--- Excerpt ---

My name is William MacAskill and I believe in “effective altruism” and have made it my life’s mission. I’m a professor in philosophy at Oxford University and I’ve co-founded two non-profits: 80,000 Hours, which provides research and advice on how you can best make a difference through your career, and Giving What We Can, which encourages people to commit to give at least 10% of their income to the most effective charities. Together we have over $400 million in lifetime pledges.
My first book was published this week Doing Good Better. The book explores the question “How can I make the biggest difference” backed up by evidence and reason instead of impulse or hearsay. If you’re interested, you can see an article here, or sign up at effectivealtruism.com and you can read a free chapter.
Personally, I donate everything above $35,000 a year to organizations that I believe will do the most good (reasons here), and also plan on donating all profits from the book as well.
Excited to be here so please AMA about what charities actually do good, how you can do more good in your lifetime, effective altruism, social entrepreneurship, book publishing, academia, or whatever else you may have on your mind!
Say I have $10,000 and want to make the biggest possible impact in the world. Lets say I think that is directly saving lives. How should I spend that 10k to best accomplish that goal of saving lives?
Donate to Against Malaria Foundation: https://www.againstmalaria.com/
GiveWell estimates that they save a life for about $3400. So with $10k you’ll save three lives (on average, and bear in mind that this is just a best guess; the true number may be higher or lower).

--- Supplied entries ---

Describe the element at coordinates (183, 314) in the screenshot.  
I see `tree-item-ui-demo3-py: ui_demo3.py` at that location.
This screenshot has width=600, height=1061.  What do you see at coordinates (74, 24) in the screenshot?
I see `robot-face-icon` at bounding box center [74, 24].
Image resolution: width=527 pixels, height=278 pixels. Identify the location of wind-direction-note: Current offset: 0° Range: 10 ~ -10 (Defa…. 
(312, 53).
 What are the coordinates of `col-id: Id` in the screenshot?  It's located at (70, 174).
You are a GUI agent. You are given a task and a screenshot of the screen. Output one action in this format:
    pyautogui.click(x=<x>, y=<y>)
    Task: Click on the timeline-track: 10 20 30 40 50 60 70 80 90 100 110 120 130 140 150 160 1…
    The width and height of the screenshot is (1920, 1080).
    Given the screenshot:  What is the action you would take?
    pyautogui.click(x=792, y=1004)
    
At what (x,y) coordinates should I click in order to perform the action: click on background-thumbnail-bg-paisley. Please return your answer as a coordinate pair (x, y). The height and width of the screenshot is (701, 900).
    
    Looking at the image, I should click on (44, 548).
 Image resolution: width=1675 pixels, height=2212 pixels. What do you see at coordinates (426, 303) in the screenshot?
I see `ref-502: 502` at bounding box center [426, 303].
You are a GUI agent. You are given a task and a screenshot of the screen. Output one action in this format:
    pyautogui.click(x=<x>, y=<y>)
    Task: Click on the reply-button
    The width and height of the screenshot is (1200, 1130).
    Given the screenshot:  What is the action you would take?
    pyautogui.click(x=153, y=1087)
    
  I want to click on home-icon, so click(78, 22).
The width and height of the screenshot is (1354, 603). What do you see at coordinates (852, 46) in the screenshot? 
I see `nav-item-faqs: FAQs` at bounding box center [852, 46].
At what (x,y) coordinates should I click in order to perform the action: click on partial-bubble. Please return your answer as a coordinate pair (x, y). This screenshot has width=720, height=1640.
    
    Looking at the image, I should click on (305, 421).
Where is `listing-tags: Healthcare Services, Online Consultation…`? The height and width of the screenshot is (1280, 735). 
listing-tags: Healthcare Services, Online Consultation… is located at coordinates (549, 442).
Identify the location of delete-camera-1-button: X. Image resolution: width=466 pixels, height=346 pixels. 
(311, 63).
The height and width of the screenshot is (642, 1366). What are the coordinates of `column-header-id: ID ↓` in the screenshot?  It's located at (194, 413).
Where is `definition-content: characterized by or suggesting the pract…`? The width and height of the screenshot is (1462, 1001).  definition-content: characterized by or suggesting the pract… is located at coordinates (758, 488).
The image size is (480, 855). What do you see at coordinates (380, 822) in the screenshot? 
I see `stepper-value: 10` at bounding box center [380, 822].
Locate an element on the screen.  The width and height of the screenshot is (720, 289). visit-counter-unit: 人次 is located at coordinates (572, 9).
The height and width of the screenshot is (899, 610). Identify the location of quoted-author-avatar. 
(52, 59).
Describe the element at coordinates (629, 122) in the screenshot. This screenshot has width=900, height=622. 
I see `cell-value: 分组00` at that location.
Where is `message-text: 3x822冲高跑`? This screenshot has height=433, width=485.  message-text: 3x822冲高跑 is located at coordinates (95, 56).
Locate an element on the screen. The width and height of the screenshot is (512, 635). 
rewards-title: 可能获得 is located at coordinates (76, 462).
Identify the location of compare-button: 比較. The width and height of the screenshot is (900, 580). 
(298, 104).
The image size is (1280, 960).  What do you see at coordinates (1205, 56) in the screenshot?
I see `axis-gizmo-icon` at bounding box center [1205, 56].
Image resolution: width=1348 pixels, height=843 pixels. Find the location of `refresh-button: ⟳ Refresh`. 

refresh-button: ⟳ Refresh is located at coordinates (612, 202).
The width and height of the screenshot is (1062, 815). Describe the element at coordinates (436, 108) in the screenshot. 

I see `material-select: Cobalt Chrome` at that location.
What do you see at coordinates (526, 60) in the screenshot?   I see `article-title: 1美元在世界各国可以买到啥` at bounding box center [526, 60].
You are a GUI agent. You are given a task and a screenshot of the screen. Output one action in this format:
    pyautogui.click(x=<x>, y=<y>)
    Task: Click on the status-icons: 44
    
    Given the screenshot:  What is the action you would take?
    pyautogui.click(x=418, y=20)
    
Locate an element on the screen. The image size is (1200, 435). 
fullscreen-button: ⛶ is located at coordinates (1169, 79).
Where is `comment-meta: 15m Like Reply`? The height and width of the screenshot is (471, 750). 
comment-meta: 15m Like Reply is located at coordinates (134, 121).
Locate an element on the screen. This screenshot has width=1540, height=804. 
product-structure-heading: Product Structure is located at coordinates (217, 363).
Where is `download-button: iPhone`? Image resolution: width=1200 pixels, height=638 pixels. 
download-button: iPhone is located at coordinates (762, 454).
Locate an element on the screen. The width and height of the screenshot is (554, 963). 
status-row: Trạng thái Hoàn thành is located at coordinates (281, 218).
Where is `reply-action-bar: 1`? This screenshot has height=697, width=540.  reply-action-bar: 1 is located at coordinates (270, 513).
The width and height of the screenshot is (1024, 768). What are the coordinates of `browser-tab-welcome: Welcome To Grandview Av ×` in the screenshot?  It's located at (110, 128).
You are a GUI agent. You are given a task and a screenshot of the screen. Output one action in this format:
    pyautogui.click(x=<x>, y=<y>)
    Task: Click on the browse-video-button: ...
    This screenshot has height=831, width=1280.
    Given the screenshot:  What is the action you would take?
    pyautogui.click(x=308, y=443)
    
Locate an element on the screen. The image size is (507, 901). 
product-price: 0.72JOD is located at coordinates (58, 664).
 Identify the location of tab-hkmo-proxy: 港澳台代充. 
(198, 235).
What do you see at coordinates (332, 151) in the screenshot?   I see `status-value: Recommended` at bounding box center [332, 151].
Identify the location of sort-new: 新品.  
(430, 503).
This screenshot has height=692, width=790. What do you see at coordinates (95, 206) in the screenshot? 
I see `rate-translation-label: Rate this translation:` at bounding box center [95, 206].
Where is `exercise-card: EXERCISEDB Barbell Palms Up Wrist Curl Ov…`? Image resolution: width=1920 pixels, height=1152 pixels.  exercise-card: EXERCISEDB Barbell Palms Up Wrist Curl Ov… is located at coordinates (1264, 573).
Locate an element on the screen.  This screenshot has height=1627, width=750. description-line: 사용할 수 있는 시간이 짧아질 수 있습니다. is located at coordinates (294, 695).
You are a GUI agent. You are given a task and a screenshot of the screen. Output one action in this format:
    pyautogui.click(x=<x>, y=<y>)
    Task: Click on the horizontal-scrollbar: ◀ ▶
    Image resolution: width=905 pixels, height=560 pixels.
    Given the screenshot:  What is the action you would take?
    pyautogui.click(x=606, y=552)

---

Write out the effective altruism post in full, word for word. These rows have no connection to the effective altruism post.

My name is William MacAskill and I believe in “effective altruism” and have made it my life’s mission. I’m a professor in philosophy at Oxford University and I’ve co-founded two non-profits: 80,000 Hours, which provides research and advice on how you can best make a difference through your career, and Giving What We Can, which encourages people to commit to give at least 10% of their income to the most effective charities. Together we have over $400 million in lifetime pledges.
My first book was published this week Doing Good Better. The book explores the question “How can I make the biggest difference” backed up by evidence and reason instead of impulse or hearsay. If you’re interested, you can see an article here, or sign up at effectivealtruism.com and you can read a free chapter.
Personally, I donate everything above $35,000 a year to organizations that I believe will do the most good (reasons here), and also plan on donating all profits from the book as well.
Excited to be here so please AMA about what charities actually do good, how you can do more good in your lifetime, effective altruism, social entrepreneurship, book publishing, academia, or whatever else you may have on your mind!
Say I have $10,000 and want to make the biggest possible impact in the world. Lets say I think that is directly saving lives. How should I spend that 10k to best accomplish that goal of saving lives?
Donate to Against Malaria Foundation: https://www.againstmalaria.com/
GiveWell estimates that they save a life for about $3400. So with $10k you’ll save three lives (on average, and bear in mind that this is just a best guess; the true number may be higher or lower).